→ Prompt: Although pictures appear in the data, the answer should contain only the lines from its start through the line with "Tue Sep 11, 2018 9:27 am (206, 744)", written out exactly.

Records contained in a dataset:
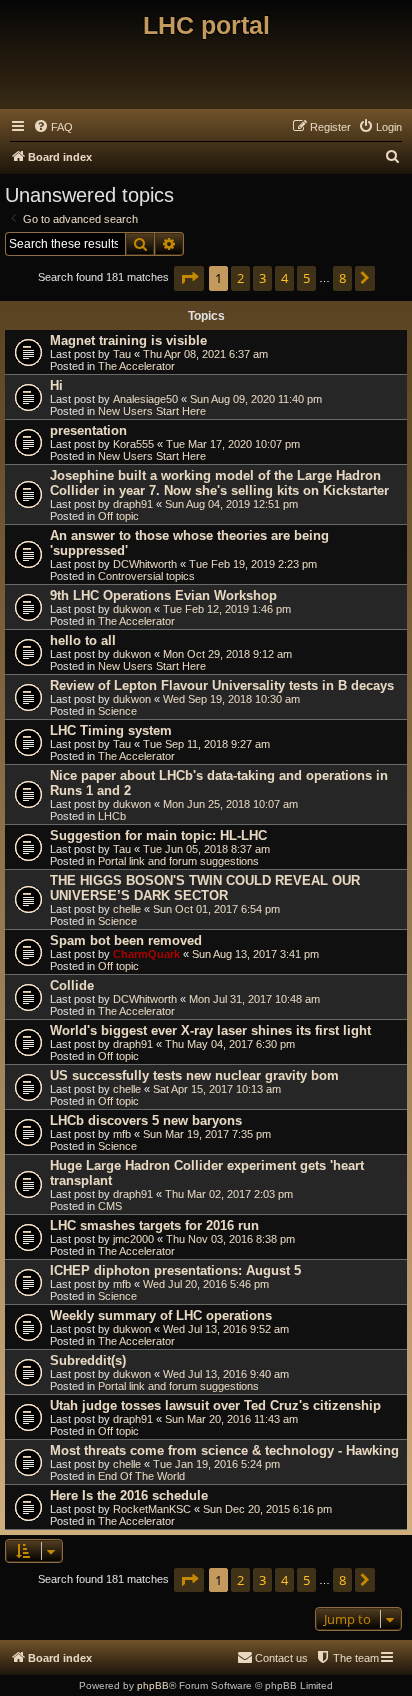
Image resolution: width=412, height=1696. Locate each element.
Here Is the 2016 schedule (129, 1495)
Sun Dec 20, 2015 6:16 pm (267, 1509)
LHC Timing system (111, 730)
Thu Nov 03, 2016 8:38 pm (230, 1239)
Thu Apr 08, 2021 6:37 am (205, 354)
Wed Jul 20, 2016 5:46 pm (206, 1284)
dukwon (132, 609)
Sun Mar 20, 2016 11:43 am (231, 1419)
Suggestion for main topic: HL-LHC (158, 835)
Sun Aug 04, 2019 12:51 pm (231, 504)
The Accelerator (136, 366)
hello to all (83, 640)
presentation (88, 430)
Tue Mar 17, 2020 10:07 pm (233, 444)
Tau (122, 354)
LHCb (112, 816)
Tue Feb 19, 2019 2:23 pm (253, 564)
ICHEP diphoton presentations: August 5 (175, 1270)
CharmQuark (146, 954)
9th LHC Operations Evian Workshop (163, 595)
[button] (189, 278)
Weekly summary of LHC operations (161, 1315)
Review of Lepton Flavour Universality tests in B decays (222, 685)
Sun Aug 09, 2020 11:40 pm (256, 399)
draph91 (133, 504)
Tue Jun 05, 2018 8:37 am (206, 849)
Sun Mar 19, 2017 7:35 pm (207, 1134)
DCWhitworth (145, 564)
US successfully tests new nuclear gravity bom (194, 1075)
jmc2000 (133, 1239)
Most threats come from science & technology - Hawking (224, 1450)
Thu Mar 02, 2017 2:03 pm (229, 1194)
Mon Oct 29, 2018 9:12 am (227, 654)
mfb (122, 1134)
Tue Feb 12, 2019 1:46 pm (227, 609)
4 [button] (284, 278)
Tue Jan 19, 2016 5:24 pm (216, 1464)
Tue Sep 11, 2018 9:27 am (206, 744)
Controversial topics (146, 576)
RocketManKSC (152, 1509)
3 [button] (262, 278)
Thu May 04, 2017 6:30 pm (230, 1044)
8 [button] (342, 278)
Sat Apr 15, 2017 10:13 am (217, 1089)
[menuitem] (53, 127)
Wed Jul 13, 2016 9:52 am (226, 1329)
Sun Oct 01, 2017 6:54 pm (216, 909)
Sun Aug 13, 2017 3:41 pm (255, 954)
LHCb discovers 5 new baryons (146, 1120)
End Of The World (141, 1476)
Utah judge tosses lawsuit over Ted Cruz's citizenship (215, 1405)
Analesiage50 (145, 399)
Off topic (118, 516)
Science (117, 711)
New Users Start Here (152, 411)
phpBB (153, 1685)
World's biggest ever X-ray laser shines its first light (210, 1030)
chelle (127, 909)
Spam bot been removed (126, 940)
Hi (56, 385)
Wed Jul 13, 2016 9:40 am (226, 1374)
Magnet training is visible (128, 340)
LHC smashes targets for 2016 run (154, 1225)
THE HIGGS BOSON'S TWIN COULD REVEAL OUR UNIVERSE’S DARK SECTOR (205, 888)
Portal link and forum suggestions (178, 861)
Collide (72, 985)
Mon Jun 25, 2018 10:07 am (230, 804)
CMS (110, 1206)
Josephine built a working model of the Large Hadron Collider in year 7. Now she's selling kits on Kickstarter (219, 483)
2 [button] (240, 278)
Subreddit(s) (88, 1360)
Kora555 (133, 444)
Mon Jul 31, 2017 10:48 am (254, 999)
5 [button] (306, 278)
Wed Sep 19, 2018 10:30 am (231, 699)
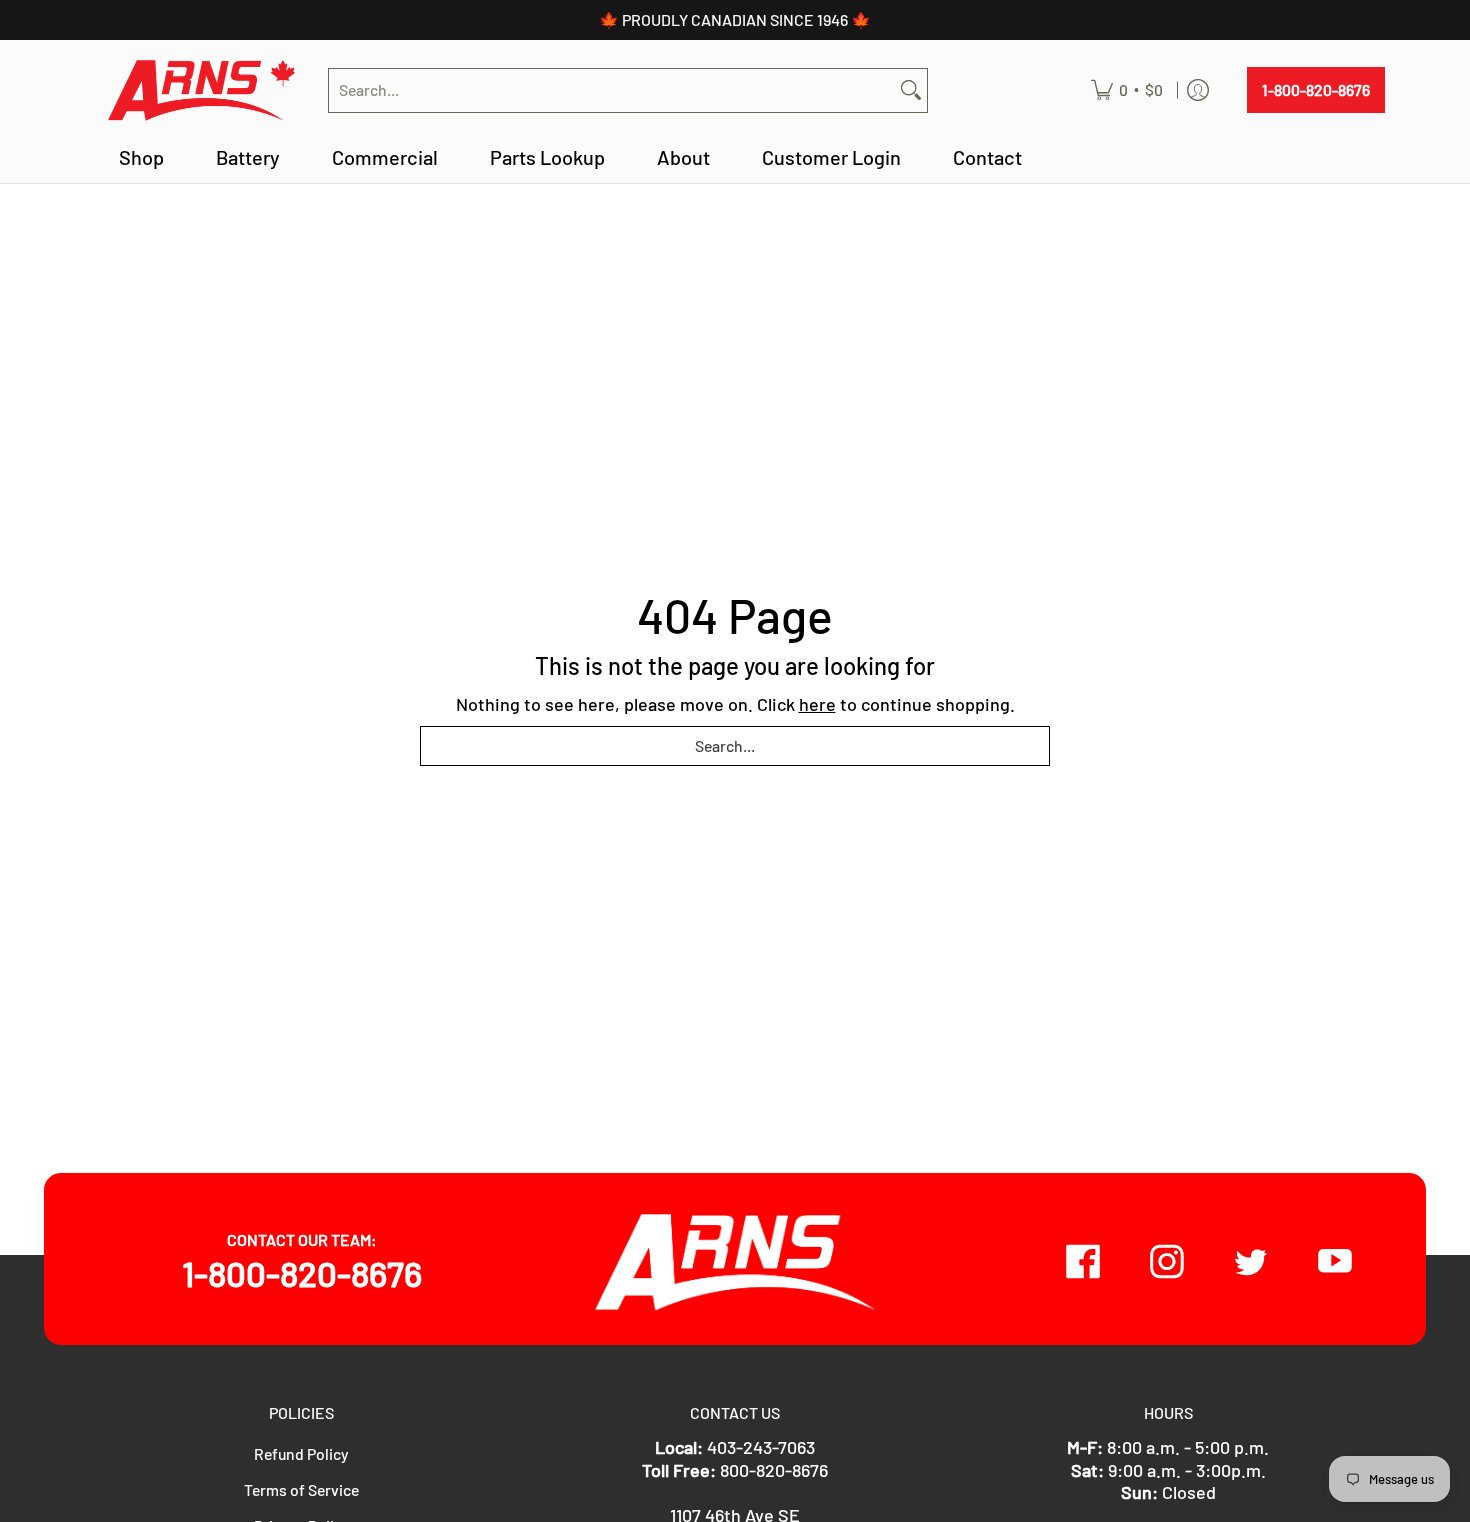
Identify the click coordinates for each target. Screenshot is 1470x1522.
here (817, 704)
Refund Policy (301, 1453)
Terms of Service (301, 1489)
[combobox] (612, 90)
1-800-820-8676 (1316, 89)
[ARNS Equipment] (204, 90)
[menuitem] (1127, 90)
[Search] (911, 90)
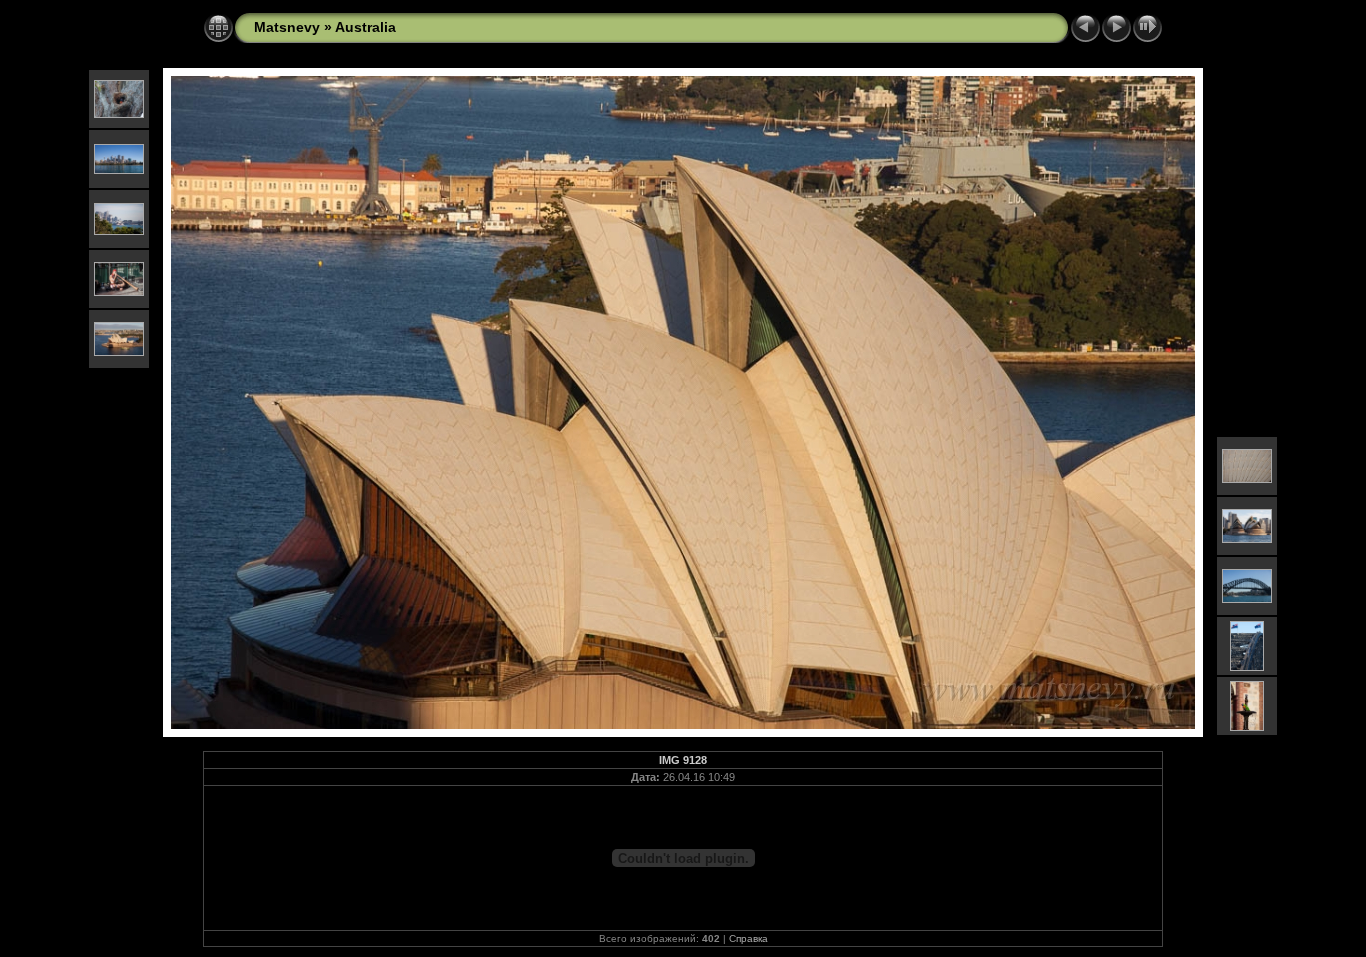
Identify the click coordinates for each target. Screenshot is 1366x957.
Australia (365, 27)
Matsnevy (287, 27)
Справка (748, 938)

→ Finished task:
Image resolution: width=412, height=1696. Locate each element.
Here Is the 2016 schedule (129, 1495)
Sun Dec 20, 2015 6:16 pm (267, 1509)
LHC Timing system (111, 730)
Thu Nov 03, 2016 8:38 pm (230, 1239)
Thu Apr 08, 2021 6:37 am (205, 354)
Wed Jul 20, 2016 5:46 pm (206, 1284)
dukwon (132, 609)
Sun Mar 20, 2016 11:43 am (231, 1419)
Suggestion for main topic: HL-LHC (158, 835)
Sun Aug 04, 2019 12:51 pm (231, 504)
The Accelerator (136, 366)
hello to all (83, 640)
presentation (88, 430)
Tue Mar 17, 2020 10:07 pm (233, 444)
Tau (122, 354)
LHCb (112, 816)
Tue Feb 19, 2019 2:23 pm (253, 564)
ICHEP diphoton presentations: August 5 (175, 1270)
CharmQuark (146, 954)
9th LHC Operations Evian Workshop (163, 595)
[button] (189, 278)
Weekly summary of LHC operations (161, 1315)
Review of Lepton Flavour Universality tests in B decays (222, 685)
Sun Aug 09, 2020 11:40 pm (256, 399)
draph91 (133, 504)
Tue Jun 05, 2018 8:37 am (206, 849)
Sun Mar 19, 2017 7:35 pm (207, 1134)
DCWhitworth (145, 564)
US successfully tests new nuclear gravity bom (194, 1075)
jmc2000 (133, 1239)
Most threats come from science & technology - Hawking (224, 1450)
Thu Mar 02, 2017 2:03 pm (229, 1194)
Mon Oct 29, 2018 9:12 am (227, 654)
mfb (122, 1134)
Tue Feb 12, 2019 1:46 pm (227, 609)
4 [button] (284, 278)
Tue Jan 19, 2016 5:24 pm (216, 1464)
Tue Sep 11, 2018 9:27 am (206, 744)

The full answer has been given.